**BRANO:**
La CRT motore di sviluppo economico
Fondato il 4 luglio 1827, l’Istituto della Cassa di Risparmio nasce per contrastare gli effetti dell’impoverimento della popolazione, promuovendo presso i meno abbienti l’etica del risparmio come strumento per costruire un reddito e accedere alla proprietà e, contemporaneamente, per finanziare lo sviluppo dei territori, sostenendone le economie.
Nel corso dell’Ottocento, l’Istituto è protagonista di un notevole ampliamento delle attività bancarie e dell’estensione della propria sfera di influenza a tutto il Piemonte. Così, se nei primi anni del Novecento l’attenzione è rivolta in particolare al comparto tessile, a quello energetico e ai trasporti, all’indomani del ventennio fascista l’Istituto accompagna di fatto il Paese nel suo passaggio verso la maturazione industriale.

**ATTIVITÀ DA SVOLGERE:**
(A) Traduci in inglese questa frase del brano: "Nel corso dell’Ottocento, l’Istituto è protagonista di un notevole ampliamento delle attività bancarie e dell’estensione della propria sfera di influenza a tutto il Piemonte."
(B) Stampa il tratto del brano che si apre con le parole contenenti "Nel corso dell’Ottocento, l’Istituto" e si chiude con "la maturazione industriale.".
L'elenco riportato qui sotto non ha alcun ruolo in questo lavoro.

**DATI RACCOLTI:**
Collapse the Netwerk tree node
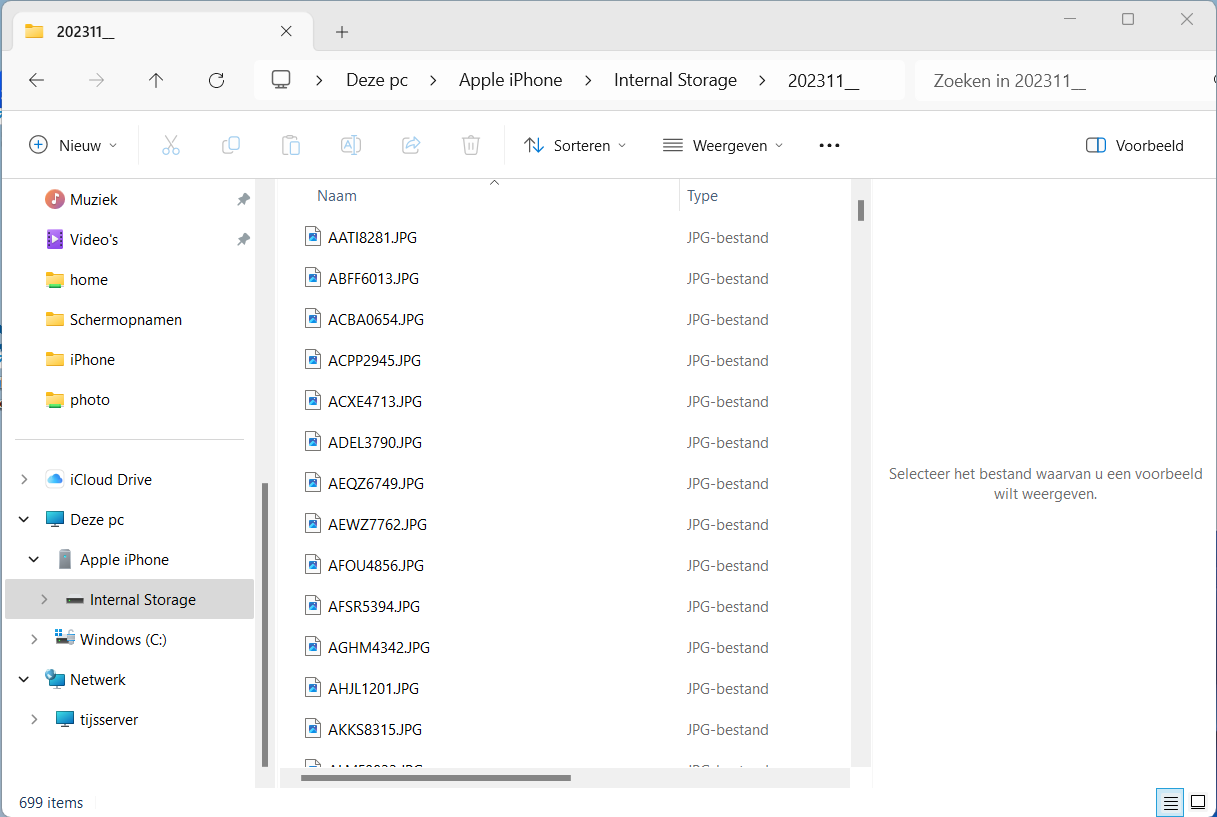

**ELENCO RISPOSTE:**
(A) During the nineteenth century, the Institute was the driving force behind a considerable expansion of its banking activities and the extension of its sphere of influence to the whole of Piedmont.

(B)
Nel corso dell’Ottocento, l’Istituto è protagonista di un notevole ampliamento delle attività bancarie e dell’estensione della propria sfera di influenza a tutto il Piemonte. Così, se nei primi anni del Novecento l’attenzione è rivolta in particolare al comparto tessile, a quello energetico e ai trasporti, all’indomani del ventennio fascista l’Istituto accompagna di fatto il Paese nel suo passaggio verso la maturazione industriale.